▸ Try it
Take the entries below and print only the lines from the one with "Task: Click the 2.3 frequency axis label" through the one with "You are a computer-use", exactly as they stand, both ends included.

▸ Available data
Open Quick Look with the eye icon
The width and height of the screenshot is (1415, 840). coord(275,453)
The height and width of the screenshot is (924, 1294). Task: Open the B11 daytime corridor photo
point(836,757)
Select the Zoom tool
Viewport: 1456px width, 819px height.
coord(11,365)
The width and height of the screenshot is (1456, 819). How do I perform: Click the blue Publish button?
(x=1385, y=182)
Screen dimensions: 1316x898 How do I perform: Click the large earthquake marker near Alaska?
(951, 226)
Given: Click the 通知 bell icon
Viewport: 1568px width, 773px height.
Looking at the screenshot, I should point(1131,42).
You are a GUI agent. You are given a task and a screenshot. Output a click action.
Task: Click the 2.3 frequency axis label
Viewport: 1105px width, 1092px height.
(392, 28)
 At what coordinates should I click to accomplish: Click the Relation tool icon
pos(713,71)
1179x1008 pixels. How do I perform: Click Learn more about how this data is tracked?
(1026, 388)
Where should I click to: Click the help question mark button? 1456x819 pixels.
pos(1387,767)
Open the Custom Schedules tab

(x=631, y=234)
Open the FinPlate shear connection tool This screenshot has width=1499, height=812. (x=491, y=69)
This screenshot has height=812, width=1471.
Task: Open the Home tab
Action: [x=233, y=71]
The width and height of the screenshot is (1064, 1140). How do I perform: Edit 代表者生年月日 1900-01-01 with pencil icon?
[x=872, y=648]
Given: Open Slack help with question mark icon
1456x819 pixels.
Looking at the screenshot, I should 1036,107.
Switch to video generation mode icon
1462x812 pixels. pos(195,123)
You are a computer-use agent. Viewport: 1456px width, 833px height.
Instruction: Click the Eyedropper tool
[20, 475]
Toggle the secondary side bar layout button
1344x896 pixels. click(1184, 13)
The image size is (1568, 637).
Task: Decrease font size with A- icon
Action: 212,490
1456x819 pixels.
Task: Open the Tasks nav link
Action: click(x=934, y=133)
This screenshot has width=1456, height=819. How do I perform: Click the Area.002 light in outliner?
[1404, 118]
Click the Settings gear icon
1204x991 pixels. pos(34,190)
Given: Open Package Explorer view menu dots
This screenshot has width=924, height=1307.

▸ Response
Task: Click the 2.3 frequency axis label
Viewport: 1105px width, 1092px height.
(392, 28)
 At what coordinates should I click to accomplish: Click the Relation tool icon
pos(713,71)
1179x1008 pixels. How do I perform: Click Learn more about how this data is tracked?
(1026, 388)
Where should I click to: Click the help question mark button? 1456x819 pixels.
pos(1387,767)
Open the Custom Schedules tab

(x=631, y=234)
Open the FinPlate shear connection tool This screenshot has width=1499, height=812. (x=491, y=69)
This screenshot has height=812, width=1471.
Task: Open the Home tab
Action: [x=233, y=71]
The width and height of the screenshot is (1064, 1140). How do I perform: Edit 代表者生年月日 1900-01-01 with pencil icon?
[x=872, y=648]
Given: Open Slack help with question mark icon
1456x819 pixels.
Looking at the screenshot, I should 1036,107.
Switch to video generation mode icon
1462x812 pixels. pos(195,123)
You are a computer-use agent. Viewport: 1456px width, 833px height.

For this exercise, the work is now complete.